Source passage:

--

Sony's Win a Major Blow for Importers
Joan Cross writes "Sony won a battle in the UK Courts over the importing to Europe of Playstation Portables by Lik Sang. They say that 'Ultimately, we're trying to protect consumers from being sold hardware that does not conform to strict EU or UK consumer safety standards, due to voltage supply differences et cetera'. Of course, the PSP comes supplied with a 100-240v adapter which is safe worldwide. Lik Sang has posted their reaction to the court decision. Could be bad news for those wanting PS3 Consoles on import."
Because when I think Sony, I think consumer protection.
It's not stupid. It's advanced.
There seem to be a small error in the summary so I fixed it.
'Ultimately, we're trying to protect consumers from being sold hardware that is cheaper than what can be bought locally'
Don't like it ? Vote with your wallet, don't buy one.
This is another side to globalization. As the world as a whole becomes more interconnected thanks to the internet and cheap international shipping, the marketting notion of making products available in different contries at different times is not going to hold up.
It's the same issue you already see DVD region encoding, and with digital music services: people complaining about albums being available in some countries and not others when everyone is getting their tunes from a server on the Internet.
In the future corporations are going to need to stop thinking they can easily dictate the geographical spread of their goods and start thinking of their product launches as a worldwide event. The entertainment industries need to stop setting up distribution deals for invidual regions and make their deals for global availablity. If they don't they will only see their products pasisng through black-market channels and piracy rings more readily instead of generating more revenue for them.

--

Directions for this task:
Continue the discussion of Sony's court win against Lik Sang from where it stops. The data that follows isn't needed for anything here.

Input data:
--

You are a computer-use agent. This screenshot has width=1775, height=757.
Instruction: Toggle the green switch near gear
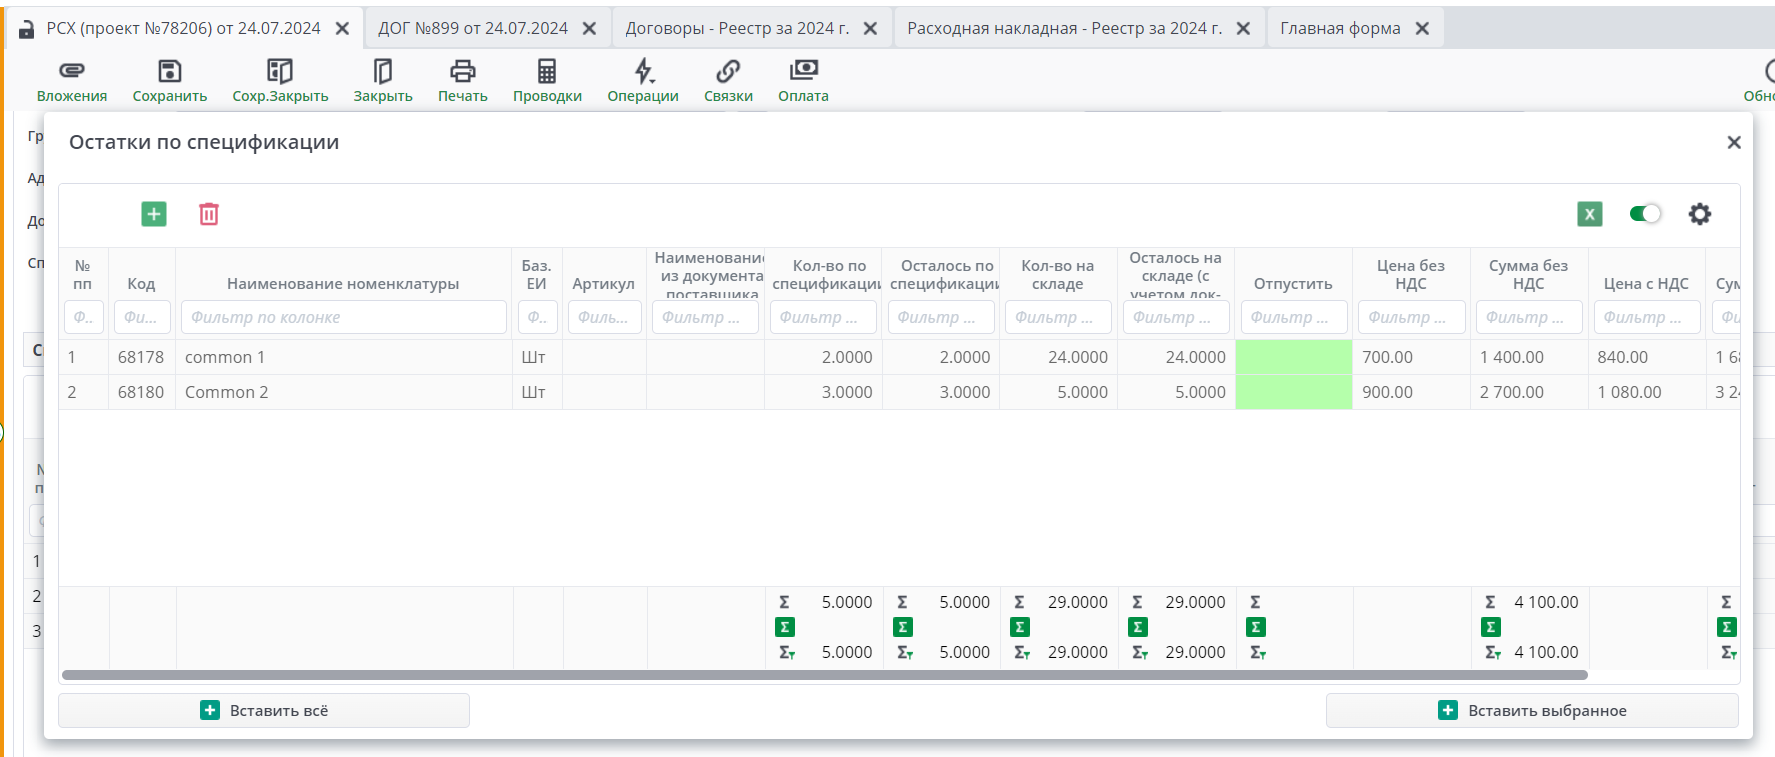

--

Exercise result:
If only certain corporations would realise that its often not so much their predictable actions of self-interest which disgust people, but their wilful dishonesty.
If they'd just say, "We brought this action to ensure that us and only us get to squeeze every last penny-worth of value out of our product and we don't have to share with anyone"... perhaps not a flowers-and-rainbows kinda sentiment but sheesh at least it'd be honest!
OMG!!! Ponies!!!
I didn't know people actually wanted a PS3 to begin with
Price Japan will export just about anything Japanese to anyone in the world. Some years ago I bought a Sony HS-20 video projector from that site, because it wasn't available in the US at the time. It still works just great. But perhaps court judgments like this will ultimately kill companies like Price Japan.
So, does this mean that Sony can legally prevent private international re-sale of their product line too? Where is the demark line between what is and what is not permissible?
If Lik Sang were to bulk-buy PSPs from Japanese retailers (legal) in Japan, have the purchased PSPs delivered to the home addresses in Japan of minimum-wage Japanese workers who open the PSP retail box/packaging and use the PSPs for at least a month (legal), the consoles would then be used goods which could be legally exported and sold anywhere in the world including the EU and UK. Even after shipping costs and customs taxes are taken into account, it should still be profitable given the relatively very high prices in the EU and UK of brand new PSPs.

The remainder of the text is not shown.